Manitoba Bird Bird Atlas: Species At Risk

Eastern Whip-poor-will

Early Breeding and Last Migration Dates

South: Regions 1 to 8 Central: Regions 9 to 12 North: Regions 13 and 14
Early Breeding Last Migration Late Breeding Early Breeding Last Migration Late Breeding Early Breeding Last Migration Late Breeding
May-25 Jun-06 Jul-16 Jun-01 Jun-11 Jul-16

Breeding Evidence

The Eastern Eastern Whip-poor-will (Caprimulgus vociferans) and the Mexican Eastern Whip-poor-will (C. arizonae) were very recently split into two species.
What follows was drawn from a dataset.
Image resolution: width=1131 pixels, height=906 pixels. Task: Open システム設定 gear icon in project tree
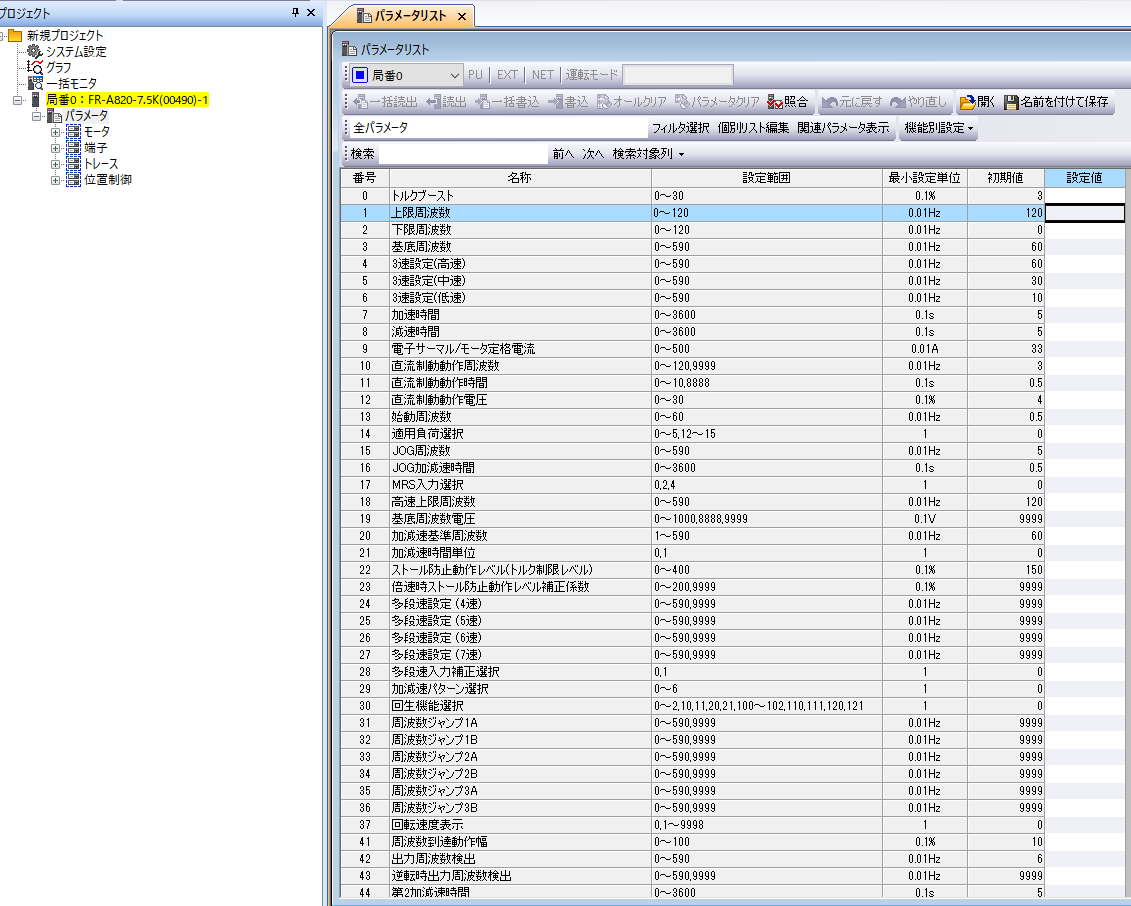35,52
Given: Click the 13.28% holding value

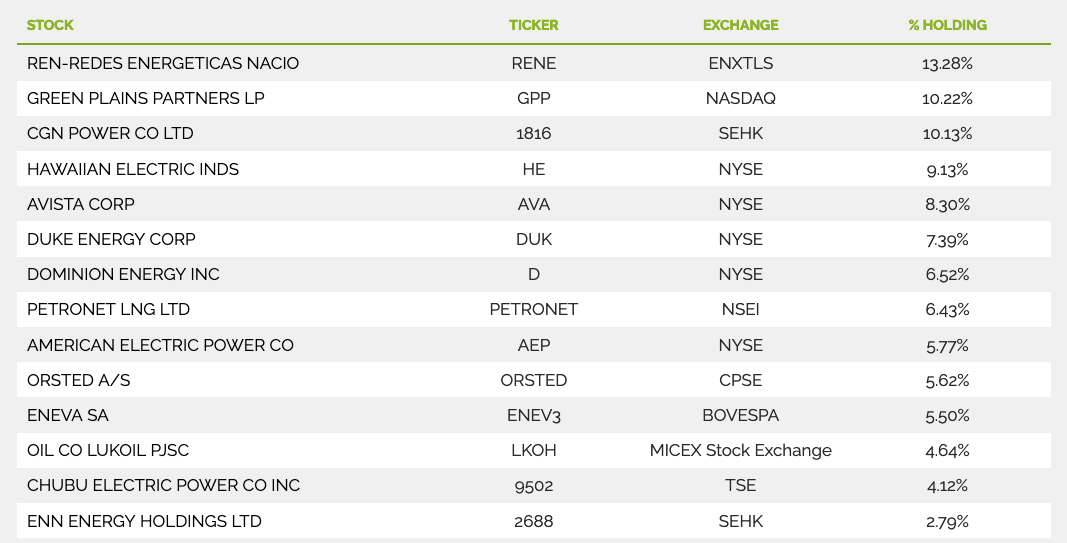Looking at the screenshot, I should click(x=947, y=64).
Only the former occurs in Manitoba and all atlas documentation refers to this species simply as Eastern Whip-poor-will, reflecting the taxonomy of 2010 when the atlas began.
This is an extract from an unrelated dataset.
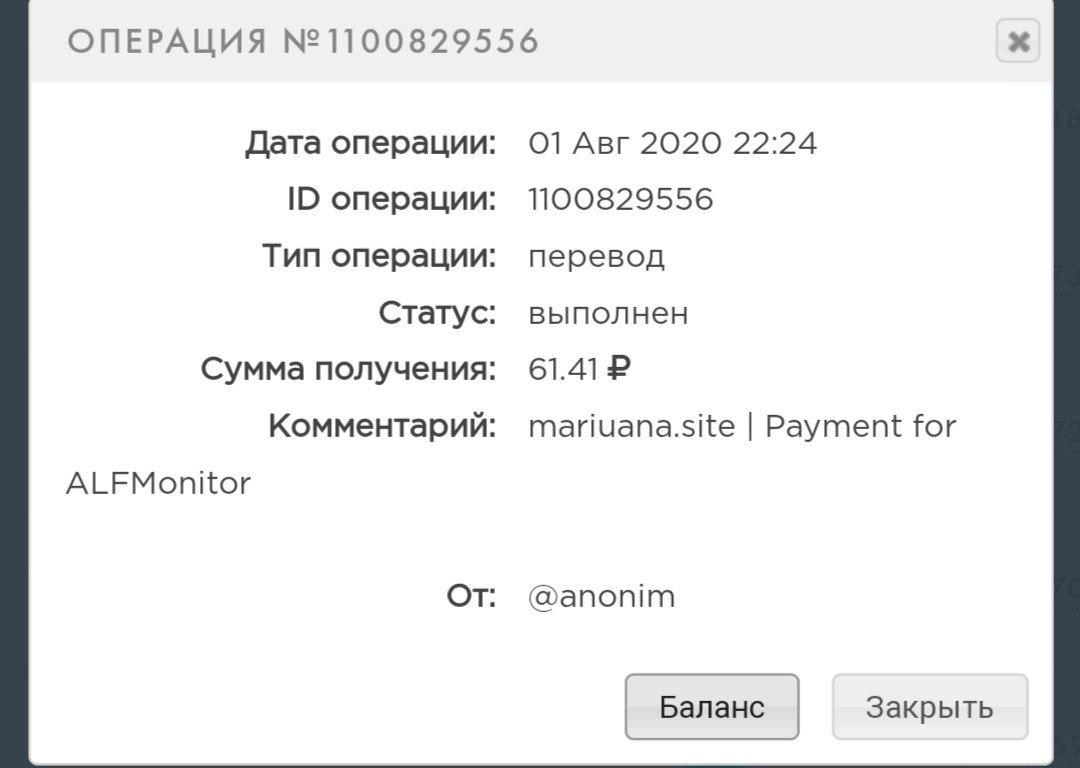Click the ID операции label

(x=391, y=200)
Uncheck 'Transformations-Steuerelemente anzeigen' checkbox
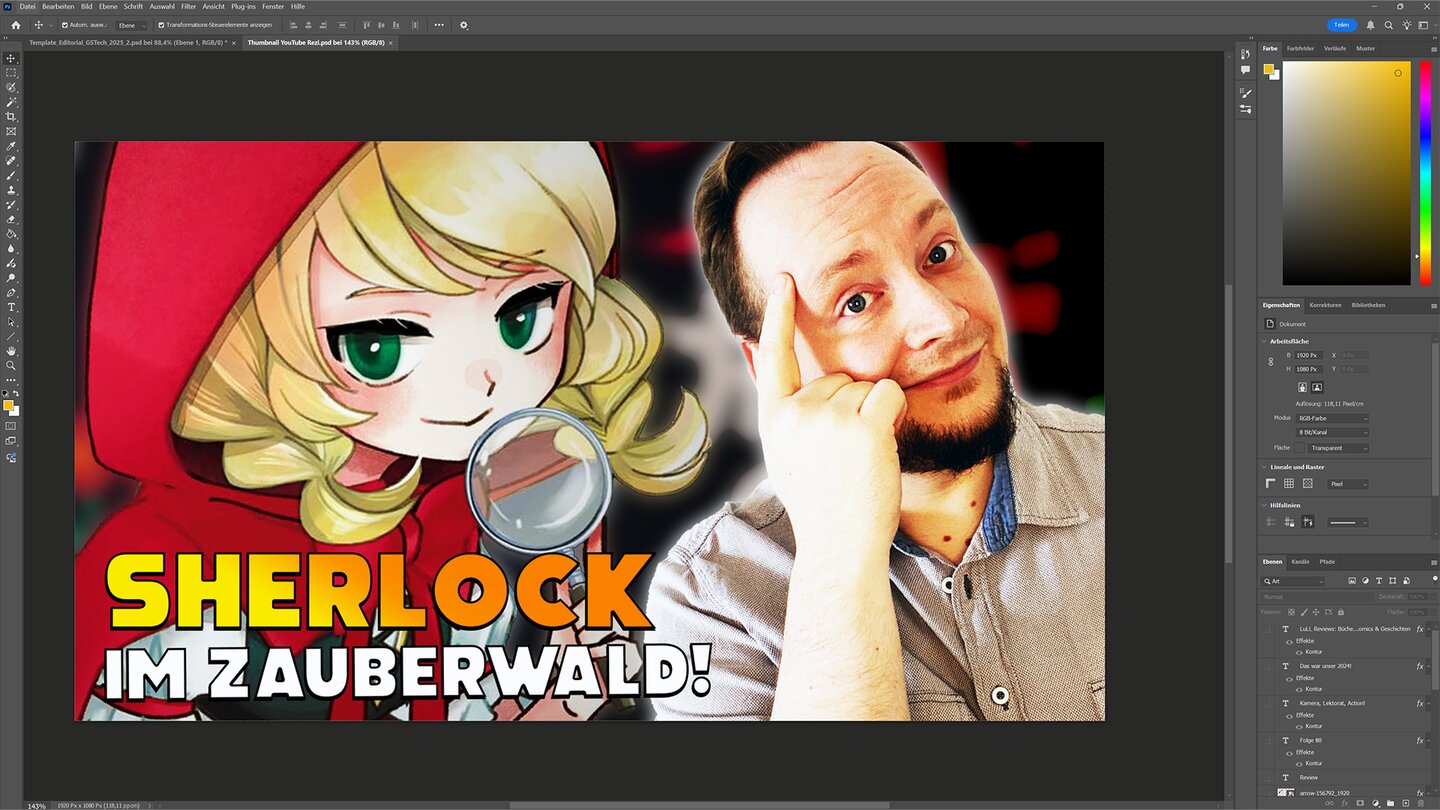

The species is readily detected by their beautiful song, that earns them their common name, meriting the code S (singing – possible breeding). In suitable habitat, it is often possible to increase the level of breeding evidence by listening to find seven or more singing Eastern Whip-poor-wills in a single square on a single night, earning the code M (multiple – probable breeding). As aerial insectivores, Eastern Whip-poor-wills return too late in spring to be detected on nocturnal owl surveys and hence surveying for this nocturnal species requires a special effort to go out at dusk, night or dawn in the summer months. In the late summer, a very lucky atlasser might find a nest or young on the ground – look for the distinctive but shortly held plumage of the dependent young with a strong rusty colour on the back that resembles a dead oak leaf (code FY = fledged young, confirmed bereding). This plumage is in fact one of the differences between Eastern and Mexican Eastern Whip-poor-wills.

Habitat

Breeding Evidence Map

Eastern Whip-poor-wills prefer partly open, upland deciduous or mixed-wood forests; however their breeding habitat is not dependent upon species composition, but rather on forest structure. In Manitoba, they are found in a variety of deciduous forests and mixed forests. Eastern Whip-poor-wills are not usually found in either wide-open spaces or dense forests. They prefer to nest in semi-open forests or patchy forests with clearings, such as barrens or forests that are regenerating following major disturbances. Other necessary breeding habitat elements are thought to involve ground-level vegetation and woodland size. They will often feed in nearby shrubby pastures or wetlands with perches. Areas with decreased light levels where forest canopies are closed are generally not occupied, perhaps because of reduced forage success for this aerial-feeding insectivore.

The northern border of Eastern Whip-poor-wills’ breeding range extends in a diagonal stripe along the aspen parkland transition zone from southeastern Manitoba to eastern central Saskatchewan.